Source document:
In the grand theatre of public discourse, we’ve forgotten the weight of a single phrase.
In the grand theatre of public discourse, we’ve forgotten the weight of a single phrase. Words now drift about as lightly as candyfloss. Take Trump’s latest billing: standing next to Netanyahu and declaring his peace plan the greatest event in civilisation. Quite something, considering the pyramids, the printing press, antibiotics and the Beatles are apparently just minor warm-up acts. And because it came wrapped in his familiar sideshow bluster, it was digested as just another Tuesday headline and fed into the algorithm’s furnace.
This is the point. We are no longer reading deeply; we’re grazing, doomscrolling, clicking. In this economy, the incendiary phrase is king. Truth, meanwhile, is loitering backstage with the understudies, waiting for an entrance that never comes.
And while the circus rolls on, Manchester buries its dead. Thirty-five-year-old Jihad AlShamie carried out the car ramming and stabbing attack outside a synagogue. Antisemitism thrives in this fevered climate of incendiary dialogue, where words are lobbed like grenades. Those who are incandescent online, who mistake provocation for argument, fail to see the endgame of their rhetoric: words don’t just sharpen debate, they sharpen knives.
The scandal is not “fake news” but the capitalism of clicks. Outrage is profitable. Hate monetises better than facts. Entire industries, politics, media, and PR are hooked. Every slogan, every campaign, every viral headline is an emotional explosive. And those of us who work in communications can’t pretend we’re just technicians turning out clever lines. We are responsible for the fallout.

Record set:
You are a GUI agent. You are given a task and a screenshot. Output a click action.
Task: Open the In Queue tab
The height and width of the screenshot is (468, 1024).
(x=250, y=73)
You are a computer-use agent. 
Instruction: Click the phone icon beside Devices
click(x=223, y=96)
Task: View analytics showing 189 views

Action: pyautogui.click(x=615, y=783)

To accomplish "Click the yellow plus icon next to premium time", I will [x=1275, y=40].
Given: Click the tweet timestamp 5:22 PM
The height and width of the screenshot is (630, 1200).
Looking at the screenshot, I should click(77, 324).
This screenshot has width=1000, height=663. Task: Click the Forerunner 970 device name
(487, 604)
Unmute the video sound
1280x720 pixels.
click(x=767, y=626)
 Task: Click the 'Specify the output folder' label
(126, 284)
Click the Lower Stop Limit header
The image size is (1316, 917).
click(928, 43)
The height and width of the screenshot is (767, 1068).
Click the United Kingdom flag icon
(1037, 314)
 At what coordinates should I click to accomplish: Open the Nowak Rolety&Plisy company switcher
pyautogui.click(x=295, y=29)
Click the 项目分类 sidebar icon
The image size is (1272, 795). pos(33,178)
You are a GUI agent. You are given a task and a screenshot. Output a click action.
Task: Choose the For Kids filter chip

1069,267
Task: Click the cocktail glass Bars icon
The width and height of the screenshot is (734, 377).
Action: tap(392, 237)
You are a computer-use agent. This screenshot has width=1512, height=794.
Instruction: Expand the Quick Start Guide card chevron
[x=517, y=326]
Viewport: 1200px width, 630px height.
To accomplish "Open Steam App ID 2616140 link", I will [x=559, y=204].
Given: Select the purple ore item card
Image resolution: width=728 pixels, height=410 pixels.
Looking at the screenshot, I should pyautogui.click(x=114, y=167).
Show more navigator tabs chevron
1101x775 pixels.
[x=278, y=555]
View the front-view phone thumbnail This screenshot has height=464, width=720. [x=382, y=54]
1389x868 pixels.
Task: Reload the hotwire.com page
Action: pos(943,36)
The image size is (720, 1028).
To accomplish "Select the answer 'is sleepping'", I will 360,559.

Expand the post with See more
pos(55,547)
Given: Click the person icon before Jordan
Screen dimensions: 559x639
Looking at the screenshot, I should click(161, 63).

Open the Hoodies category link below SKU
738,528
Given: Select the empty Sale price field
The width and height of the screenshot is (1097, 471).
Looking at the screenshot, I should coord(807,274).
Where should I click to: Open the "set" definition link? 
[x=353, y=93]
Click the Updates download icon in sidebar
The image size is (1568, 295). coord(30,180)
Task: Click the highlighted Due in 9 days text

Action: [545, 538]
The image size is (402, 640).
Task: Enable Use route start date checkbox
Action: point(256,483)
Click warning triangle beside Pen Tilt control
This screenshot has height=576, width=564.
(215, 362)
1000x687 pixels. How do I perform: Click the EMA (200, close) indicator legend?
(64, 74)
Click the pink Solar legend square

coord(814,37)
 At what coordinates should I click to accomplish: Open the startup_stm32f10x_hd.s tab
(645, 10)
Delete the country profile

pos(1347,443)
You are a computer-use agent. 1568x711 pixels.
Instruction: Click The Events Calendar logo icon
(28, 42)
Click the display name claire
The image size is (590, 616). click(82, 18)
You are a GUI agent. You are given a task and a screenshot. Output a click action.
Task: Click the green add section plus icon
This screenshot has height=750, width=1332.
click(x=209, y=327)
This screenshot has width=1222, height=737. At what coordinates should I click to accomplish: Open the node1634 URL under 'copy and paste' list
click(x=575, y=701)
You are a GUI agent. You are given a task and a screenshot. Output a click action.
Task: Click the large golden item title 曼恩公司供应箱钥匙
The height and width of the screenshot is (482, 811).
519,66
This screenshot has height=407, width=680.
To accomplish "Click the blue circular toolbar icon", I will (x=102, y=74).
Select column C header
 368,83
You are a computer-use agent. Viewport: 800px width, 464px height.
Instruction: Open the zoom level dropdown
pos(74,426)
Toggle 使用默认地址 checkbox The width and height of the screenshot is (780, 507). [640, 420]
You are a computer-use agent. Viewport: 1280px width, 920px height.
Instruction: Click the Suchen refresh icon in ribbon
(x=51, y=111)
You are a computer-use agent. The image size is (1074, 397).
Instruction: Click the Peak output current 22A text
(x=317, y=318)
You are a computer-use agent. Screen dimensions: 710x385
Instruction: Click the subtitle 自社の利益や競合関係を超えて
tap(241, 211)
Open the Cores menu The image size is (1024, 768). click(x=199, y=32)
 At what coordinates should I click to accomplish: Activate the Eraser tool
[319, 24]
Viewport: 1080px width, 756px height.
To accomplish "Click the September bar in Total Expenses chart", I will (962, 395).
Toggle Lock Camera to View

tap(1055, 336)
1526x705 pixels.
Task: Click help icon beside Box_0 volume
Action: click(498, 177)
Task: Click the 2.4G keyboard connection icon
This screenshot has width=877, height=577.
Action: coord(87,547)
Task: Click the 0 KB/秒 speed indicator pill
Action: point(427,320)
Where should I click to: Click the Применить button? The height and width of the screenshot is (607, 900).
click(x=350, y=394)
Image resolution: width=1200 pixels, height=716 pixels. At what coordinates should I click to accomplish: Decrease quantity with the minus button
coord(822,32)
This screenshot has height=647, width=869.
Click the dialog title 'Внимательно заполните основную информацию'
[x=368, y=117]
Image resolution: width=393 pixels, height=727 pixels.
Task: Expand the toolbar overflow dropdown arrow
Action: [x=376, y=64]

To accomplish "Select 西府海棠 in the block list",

Exercise objective: Write the next few paragraphs of the opinion piece about inflammatory words in public discourse, starting right after its last sentence.

Expected answer:
This is the existential crisis for anyone who deals in words. What are you doing about communication in an environment defined by anti-trust? We are standing on the edge of an AI revolution whose consequences we still haven’t begun to reckon with. Unless we anchor ourselves in proportion, literacy and care, the current will sweep us away.
The way out is not hand-wringing; it’s education. Critical literacy must be the civic muscle we train. People need the tools not only to consume language but to interrogate it to distinguish performance from truth, to resist the narcotic hit of cheap outrage. Without that, we are handing the megaphone to manipulators and calling it progress.
The responsibility of language is not academic. It is real, urgent and bloody. Demagogues rise on words long before they rise on power. History has already shown us where incendiary dialogue leads. And yet here we are again, applauding the theatre, then feigning shock when blood is spilled.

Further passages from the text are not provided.